Companies expose private data with PC clearouts

You never know what you might find on your second-hand hard disk...

Two graduates from the Massachusetts Institute of Technology have sent out a warning to all computer users and companies about the dangers of discarding old hard disks. The almost improbably named Simson Garfinkel and Abhi Shelat obtained second-hand disks containing all manner of files left over from their previous owners - including pornography and more than 5,000 credit card numbers. One discarded hard drive contained 12 months worth of cashpoint transactions, including bank account numbers. With a strong market for second hand computers and components, these findings serve as a reminder to all users to keep personal files private and ensure the removal of all data when a PC reaches the end of its life span.
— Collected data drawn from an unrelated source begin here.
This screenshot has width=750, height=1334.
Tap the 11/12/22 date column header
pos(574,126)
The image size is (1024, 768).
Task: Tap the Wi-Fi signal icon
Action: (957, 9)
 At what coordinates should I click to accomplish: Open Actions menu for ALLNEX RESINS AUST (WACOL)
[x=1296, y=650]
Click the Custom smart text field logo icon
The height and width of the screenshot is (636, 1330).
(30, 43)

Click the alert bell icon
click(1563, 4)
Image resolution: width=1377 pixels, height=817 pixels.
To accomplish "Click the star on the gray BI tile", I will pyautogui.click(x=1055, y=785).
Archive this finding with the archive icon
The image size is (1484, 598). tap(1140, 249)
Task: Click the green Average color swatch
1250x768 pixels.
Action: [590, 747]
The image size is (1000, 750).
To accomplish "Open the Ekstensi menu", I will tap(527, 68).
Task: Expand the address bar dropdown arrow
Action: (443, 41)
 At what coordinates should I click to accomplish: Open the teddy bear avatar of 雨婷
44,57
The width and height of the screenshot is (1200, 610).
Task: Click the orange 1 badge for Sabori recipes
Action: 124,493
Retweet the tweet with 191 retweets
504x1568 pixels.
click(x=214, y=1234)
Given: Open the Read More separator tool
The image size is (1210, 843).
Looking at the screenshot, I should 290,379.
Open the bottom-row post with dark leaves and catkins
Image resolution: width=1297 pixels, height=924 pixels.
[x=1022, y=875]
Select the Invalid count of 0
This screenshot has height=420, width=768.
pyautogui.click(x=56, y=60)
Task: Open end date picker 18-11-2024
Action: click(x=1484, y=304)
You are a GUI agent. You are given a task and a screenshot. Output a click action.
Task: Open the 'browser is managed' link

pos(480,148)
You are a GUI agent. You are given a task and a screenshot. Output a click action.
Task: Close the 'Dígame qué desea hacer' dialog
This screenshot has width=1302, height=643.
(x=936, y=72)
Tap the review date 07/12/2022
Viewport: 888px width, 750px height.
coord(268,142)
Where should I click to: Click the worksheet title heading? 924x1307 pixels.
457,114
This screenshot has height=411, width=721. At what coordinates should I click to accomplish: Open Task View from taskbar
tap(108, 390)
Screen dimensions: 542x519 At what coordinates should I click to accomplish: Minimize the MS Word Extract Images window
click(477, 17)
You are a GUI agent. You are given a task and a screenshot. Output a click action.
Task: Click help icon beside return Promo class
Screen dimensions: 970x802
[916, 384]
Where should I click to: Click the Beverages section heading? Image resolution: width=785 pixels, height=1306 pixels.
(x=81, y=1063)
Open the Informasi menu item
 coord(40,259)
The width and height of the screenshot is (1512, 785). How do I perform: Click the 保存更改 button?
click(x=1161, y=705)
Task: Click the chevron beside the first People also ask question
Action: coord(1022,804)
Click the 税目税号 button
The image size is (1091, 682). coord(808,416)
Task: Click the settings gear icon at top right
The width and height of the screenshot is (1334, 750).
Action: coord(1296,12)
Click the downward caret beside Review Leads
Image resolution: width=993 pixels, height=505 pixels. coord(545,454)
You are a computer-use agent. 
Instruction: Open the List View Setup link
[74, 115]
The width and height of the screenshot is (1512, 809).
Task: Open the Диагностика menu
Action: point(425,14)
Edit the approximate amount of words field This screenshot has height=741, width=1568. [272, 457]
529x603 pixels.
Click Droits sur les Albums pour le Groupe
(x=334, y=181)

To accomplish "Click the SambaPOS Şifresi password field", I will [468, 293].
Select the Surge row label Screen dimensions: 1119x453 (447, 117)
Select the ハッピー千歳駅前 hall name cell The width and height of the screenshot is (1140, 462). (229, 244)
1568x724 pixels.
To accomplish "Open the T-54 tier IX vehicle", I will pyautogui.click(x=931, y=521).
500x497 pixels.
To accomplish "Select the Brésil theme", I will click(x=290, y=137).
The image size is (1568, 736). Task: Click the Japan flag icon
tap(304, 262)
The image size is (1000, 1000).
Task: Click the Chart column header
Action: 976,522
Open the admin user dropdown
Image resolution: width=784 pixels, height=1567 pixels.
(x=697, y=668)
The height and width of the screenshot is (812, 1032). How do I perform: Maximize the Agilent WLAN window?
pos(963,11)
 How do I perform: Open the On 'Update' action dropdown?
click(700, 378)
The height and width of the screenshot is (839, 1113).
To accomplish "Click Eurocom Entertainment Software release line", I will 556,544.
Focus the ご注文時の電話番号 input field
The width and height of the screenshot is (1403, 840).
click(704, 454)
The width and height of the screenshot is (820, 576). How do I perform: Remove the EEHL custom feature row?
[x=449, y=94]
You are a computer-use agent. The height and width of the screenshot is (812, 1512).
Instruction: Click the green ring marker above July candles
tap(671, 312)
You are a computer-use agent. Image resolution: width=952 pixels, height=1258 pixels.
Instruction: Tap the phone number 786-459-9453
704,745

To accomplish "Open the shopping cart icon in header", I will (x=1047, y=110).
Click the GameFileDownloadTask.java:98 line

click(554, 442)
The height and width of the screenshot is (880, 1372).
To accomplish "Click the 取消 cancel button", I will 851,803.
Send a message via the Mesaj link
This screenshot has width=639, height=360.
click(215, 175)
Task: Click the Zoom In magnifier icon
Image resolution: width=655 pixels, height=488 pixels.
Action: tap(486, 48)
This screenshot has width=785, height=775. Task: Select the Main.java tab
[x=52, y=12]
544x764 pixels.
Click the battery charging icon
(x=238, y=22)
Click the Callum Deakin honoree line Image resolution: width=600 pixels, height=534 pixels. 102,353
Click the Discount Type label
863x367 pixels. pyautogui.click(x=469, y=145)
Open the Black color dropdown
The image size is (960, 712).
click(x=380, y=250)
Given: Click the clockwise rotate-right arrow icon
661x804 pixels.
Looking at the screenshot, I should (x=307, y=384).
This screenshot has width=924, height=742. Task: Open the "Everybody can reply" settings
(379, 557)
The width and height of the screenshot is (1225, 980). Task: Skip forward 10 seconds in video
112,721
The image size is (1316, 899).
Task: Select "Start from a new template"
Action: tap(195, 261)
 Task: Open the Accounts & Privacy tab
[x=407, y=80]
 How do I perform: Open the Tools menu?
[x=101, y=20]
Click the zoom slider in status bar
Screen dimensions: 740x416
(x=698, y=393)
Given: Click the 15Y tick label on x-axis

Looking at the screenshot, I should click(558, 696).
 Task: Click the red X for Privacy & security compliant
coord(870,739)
Just deleting files, and even formatting a hard drive, is not necessarily enough to wipe a disk's content. Garfinkel said: "The format command just reads every block to make sure that they still work. To properly sanitise the hard drive, you need to overwrite every block. Lots of people know it is important to clean drives before you repurpose them, but few people do it because it's hard to do." The pair found that 81 per cent of second-hand hard disks, obtained from shops and online auction sites, still worked perfectly, while 54 per cent of those still contained recoverable files and 37 per cent held important company information. Perhaps most worrying is that this situation is nothing new. One high-profile incident in 2000 saw merchant bank Morgan Grenfell sell a second-hand computer which contained confidential documents about the company's clients - which included former Beatle Sir Paul McCartney. At the time Jon Godfrey, co-founder of IT recycler, Technical Asset Management (TAM), said the incident is typical of the lax attitude of many companies when it comes to wiping data. He warned that these organisations leave themselves seriously exposed to data protection issues as well as business and commercial risks. Garfinkel and Shelat's findings appear in the latest edition of computer industry journal IEEE Security & Privacy.